** START **

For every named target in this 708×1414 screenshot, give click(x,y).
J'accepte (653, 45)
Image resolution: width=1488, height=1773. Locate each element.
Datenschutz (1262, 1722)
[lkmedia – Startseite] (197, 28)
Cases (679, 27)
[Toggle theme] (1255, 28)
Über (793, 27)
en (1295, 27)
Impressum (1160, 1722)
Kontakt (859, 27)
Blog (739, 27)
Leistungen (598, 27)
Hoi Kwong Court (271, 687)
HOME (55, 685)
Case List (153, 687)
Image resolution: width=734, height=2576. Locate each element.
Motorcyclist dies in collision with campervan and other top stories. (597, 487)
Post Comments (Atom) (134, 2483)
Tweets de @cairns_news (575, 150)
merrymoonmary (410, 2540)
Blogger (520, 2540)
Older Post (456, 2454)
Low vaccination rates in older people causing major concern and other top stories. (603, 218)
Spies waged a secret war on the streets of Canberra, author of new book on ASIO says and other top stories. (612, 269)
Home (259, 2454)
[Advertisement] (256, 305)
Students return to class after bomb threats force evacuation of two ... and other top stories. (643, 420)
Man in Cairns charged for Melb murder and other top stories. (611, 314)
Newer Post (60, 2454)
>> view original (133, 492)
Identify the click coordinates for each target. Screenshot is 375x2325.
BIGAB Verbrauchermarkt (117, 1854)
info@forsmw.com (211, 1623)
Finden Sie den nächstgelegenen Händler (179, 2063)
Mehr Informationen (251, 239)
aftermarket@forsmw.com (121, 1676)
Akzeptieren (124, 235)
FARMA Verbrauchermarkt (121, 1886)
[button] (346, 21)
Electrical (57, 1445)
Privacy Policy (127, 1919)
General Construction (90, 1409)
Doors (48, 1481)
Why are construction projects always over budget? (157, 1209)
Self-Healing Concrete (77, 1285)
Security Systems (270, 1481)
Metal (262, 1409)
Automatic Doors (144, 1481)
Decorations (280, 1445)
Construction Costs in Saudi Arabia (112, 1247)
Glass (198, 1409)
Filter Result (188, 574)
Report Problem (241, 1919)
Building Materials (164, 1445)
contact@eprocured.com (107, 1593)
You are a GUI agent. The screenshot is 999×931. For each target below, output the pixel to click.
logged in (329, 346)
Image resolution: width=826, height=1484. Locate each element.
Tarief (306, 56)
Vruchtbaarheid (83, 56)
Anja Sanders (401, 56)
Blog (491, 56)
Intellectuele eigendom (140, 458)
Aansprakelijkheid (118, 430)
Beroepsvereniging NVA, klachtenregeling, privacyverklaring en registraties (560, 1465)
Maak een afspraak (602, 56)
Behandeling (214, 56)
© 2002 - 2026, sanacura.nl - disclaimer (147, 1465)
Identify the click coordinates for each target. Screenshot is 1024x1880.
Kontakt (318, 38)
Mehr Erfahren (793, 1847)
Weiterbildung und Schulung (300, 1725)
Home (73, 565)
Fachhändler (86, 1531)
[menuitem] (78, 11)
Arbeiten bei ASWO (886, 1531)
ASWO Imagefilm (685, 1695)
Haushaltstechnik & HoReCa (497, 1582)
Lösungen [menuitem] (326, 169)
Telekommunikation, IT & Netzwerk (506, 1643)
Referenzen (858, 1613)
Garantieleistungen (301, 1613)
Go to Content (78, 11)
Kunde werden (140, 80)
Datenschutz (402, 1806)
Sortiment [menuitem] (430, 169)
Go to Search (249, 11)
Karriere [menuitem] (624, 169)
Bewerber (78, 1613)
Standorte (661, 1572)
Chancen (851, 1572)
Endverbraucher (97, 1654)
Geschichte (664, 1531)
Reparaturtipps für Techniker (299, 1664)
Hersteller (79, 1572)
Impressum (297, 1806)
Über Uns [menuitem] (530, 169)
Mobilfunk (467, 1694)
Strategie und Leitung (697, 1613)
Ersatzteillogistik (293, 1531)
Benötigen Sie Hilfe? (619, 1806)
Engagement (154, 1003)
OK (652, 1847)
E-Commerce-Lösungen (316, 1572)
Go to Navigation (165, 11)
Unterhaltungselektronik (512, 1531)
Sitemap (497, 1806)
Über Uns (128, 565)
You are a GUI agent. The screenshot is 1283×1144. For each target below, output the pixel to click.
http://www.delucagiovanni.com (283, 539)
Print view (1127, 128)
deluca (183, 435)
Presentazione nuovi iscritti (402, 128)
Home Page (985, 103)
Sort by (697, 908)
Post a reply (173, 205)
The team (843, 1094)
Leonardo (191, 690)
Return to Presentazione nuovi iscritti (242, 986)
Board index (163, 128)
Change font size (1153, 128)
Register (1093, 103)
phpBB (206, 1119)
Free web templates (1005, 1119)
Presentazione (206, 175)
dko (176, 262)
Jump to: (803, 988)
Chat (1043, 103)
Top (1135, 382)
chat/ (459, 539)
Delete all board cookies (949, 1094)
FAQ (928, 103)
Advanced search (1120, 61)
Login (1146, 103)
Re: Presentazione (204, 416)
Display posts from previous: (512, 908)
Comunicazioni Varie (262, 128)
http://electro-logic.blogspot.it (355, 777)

** END **

WHAT YOU NEED TO DO
Copy out the items from the line holding "Intellectuele eigendom (140, 458)" through the line holding "disclaimer (147, 1465)", inclusive, reproducing them verbatim.

WRITTEN REPLY
Intellectuele eigendom (140, 458)
Aansprakelijkheid (118, 430)
Beroepsvereniging NVA, klachtenregeling, privacyverklaring en registraties (560, 1465)
Maak een afspraak (602, 56)
Behandeling (214, 56)
© 2002 - 2026, sanacura.nl - disclaimer (147, 1465)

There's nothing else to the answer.